As the Daily News-Record and WHSV reported on Monday, the division closed the elementary school for the week while the first employee’s test was still being processed.
Only about 10% of city students have been attending school in person – a portion of English language learners and those with special education needs – with the rest attending school virtually for the time being.
Richards told The Citizen that the schools have provided contact information the health district requested for their contact tracing, but due to privacy laws, school officials don’t know who has been advised to quarantine or get tested.
This first confirmed case among public school staff comes as Harrisonburg as a whole is making national news for its spike in coronavirus cases. Forbes reported Sept. 11 that, of the 25 worst outbreaks in the U.S. over the past two weeks, 19 are in college towns – with Harrisonburg and James Madison University “topping the list” at 1,562 cases per 100,000 people.
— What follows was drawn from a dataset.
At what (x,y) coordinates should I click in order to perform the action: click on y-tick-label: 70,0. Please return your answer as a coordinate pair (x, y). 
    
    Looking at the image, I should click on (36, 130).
The New York Times ran a piece on Monday detailing the rapidly accumulating cases at James Madison University and college students’ fears and criticisms.
Natalie Duncan, a special education teacher, was already working from home this school year due to underlying health conditions.
She said in an email to The Citizen she’s “been very pleased with how HCPS has been prioritizing the health and safety of students and teachers throughout this pandemic.”
Besides the situation at Spotswood, the start of the semester is “going very well,” Richards said, with schools reporting good attendance for synchronous learning sessions, and checking in personally with any students who have not been logging on for those sessions.
The biggest challenge so far has been making sure all families in the city have reliable internet access, Richards said. They’ve had to move some “mega-wifi hotspots,” which are installed in vehicles, to different areas of the city, including one to the Second Home Childcare Center. The division also provided about 50 personal hotspots — devices about the size of a pager which operate like mobile hotspots on a cell phone — to other families.
The Harrisonburg School Board was scheduled to hold a work session on Tuesday, but due to technical difficulties, had to postpone the meeting. At press time that date had not yet been announced.